Click here : Google : pfsense resolver should use openvpn client WAN connection as that, imho, is your question. So : ask, and read a couple of "Google" answers. Yeah, sorry, there is no "click here and done" solutions.You'll fund the rather old, but still very valid OpenVPN as a WAN on pfSense video from the pfSense authors. This video handles all your questions - and probably more.
There are more "OpenVPN" (server and client) videos available on the Netgate Youtube channel, I highly recommend them all. -
Do you somehow have an outbound NAT rule for the protonvpn address via the WAN?
You could add a block rule to prevent outbound DNS queries on WAN, though you shouldn't need it.
Is the client you're testing from actually using pfSense for DNS? If it's hard coded to use something else or is using DoT or DoH then that could be routed via the WAN before the VPN comes up. Check the states when it's happening.
-
@backup2 said in Can't access internet with pfsense and proton vpn:
second, i have a 4 port protectli, but i cannot get the OPT1 or OPT2 ports to work. i have enabled both ports and have tried in firewall > rules to set the gateway to both WAN and OVPN, but neither gives internet access through either OPT1 or OPT2.

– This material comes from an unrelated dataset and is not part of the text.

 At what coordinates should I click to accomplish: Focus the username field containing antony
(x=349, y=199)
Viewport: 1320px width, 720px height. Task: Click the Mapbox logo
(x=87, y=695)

any chance you can help with this issue also?
thanks!
-
@backup2 said in Can't access internet with pfsense and proton vpn:
i have enabled both ports and have tried in firewall > rules to set the gateway to both WAN and OVPN, but ...
Look at your LAN interface.
You have this :( disregard the IPv6 configuration for the moment )
You saw the "IPv4 upstream gateway" (green) set to None ?!
For other LAN type interfaces, like the OPT1, OPT2 etc, you set that setting to the same "None". -
@backup2 said in Can't access internet with pfsense and proton vpn:
any chance you can help with this issue also?
What firewall rules have you added there? There are none by default.
Did you enable dhcp on the new interfaces? Are connected clients pulling an IP correctly?